Еще и соль просыпала. Ой, что за вести будут?

— Как управишься, в лес иди, спасицвета набери, — проговорила бабушка, допив кофе. — Наши-то пучки совсем за зиму прохудились.

Спасицвет, дальние, тенистые лощины, полдня свободы. Блерте, сдерживая улыбку, стала думать о том, как развесит пахучие букетики по всем углам, под притолокой, на чердаке. Бабушка говорит, что от моли-шерстоедки, но все же знают: эти чахлые болотные цветочки отпугивают нечисть. Особенно ту, о которой страшно говорить вслух.

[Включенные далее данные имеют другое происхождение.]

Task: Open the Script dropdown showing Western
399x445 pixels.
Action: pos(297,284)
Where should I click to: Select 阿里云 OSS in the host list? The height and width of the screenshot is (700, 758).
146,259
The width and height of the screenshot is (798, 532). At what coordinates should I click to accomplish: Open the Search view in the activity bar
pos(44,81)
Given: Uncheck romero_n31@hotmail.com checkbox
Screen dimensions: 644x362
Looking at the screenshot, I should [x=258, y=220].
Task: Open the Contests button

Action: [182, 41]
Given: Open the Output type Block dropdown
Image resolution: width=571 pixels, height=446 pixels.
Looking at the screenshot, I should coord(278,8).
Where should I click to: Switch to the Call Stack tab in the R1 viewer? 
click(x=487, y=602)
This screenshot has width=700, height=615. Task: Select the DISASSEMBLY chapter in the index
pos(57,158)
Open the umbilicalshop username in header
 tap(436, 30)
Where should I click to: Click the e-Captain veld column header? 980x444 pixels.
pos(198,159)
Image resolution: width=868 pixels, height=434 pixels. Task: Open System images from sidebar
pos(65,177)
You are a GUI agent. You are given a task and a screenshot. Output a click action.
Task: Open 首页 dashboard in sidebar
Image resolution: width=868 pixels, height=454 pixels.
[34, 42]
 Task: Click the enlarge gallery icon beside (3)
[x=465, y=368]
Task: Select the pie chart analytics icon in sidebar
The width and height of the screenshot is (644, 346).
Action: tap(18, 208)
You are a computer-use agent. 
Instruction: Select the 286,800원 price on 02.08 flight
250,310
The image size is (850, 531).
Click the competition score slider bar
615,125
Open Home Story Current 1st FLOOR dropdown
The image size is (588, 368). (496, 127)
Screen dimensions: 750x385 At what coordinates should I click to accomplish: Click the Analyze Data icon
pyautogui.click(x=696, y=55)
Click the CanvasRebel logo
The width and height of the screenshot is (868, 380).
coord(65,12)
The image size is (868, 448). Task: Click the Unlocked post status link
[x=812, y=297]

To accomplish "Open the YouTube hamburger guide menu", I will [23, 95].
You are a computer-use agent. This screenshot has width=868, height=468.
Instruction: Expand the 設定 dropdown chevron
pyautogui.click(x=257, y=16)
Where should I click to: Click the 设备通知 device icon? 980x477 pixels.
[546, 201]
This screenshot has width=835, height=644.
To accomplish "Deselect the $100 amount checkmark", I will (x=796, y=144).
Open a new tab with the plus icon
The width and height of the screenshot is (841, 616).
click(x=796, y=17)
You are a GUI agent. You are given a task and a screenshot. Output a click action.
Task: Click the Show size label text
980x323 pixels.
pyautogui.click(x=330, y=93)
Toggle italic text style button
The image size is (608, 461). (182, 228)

Когда случалось что-то дурное в городе, бабушка читала молитву, захлопывала ставни и жгла сухие веточки спасицвета. Горьковатый травяной дым окутывал комнаты, успокаивал, утешал. Никто не вползет украдкой, никто не стащит за ногу с кровати, не вгрызется в шею, спи, Блерте, спи. Моль, впрочем, тоже не любила этот запах, и виноградные, ракушечные, снежные шали в сохранности дожидались новых владелиц, и скудели гусиные кошельки, и бабушка посылала Блерте на почту с пухлым конвертом, с очередным взносом в школу, где учился младший братец Грен.

Конечно, бабушка не собиралась взваливать на себя такую ношу. Двое непослушных внуков, да еще неродных ей. Но сын женился на вдовице с приплодом, а потом и умер с ней в одночасье, а дети не умерли, дети остались зачем-то жить, и ей ли, старухе, противиться воле Господней.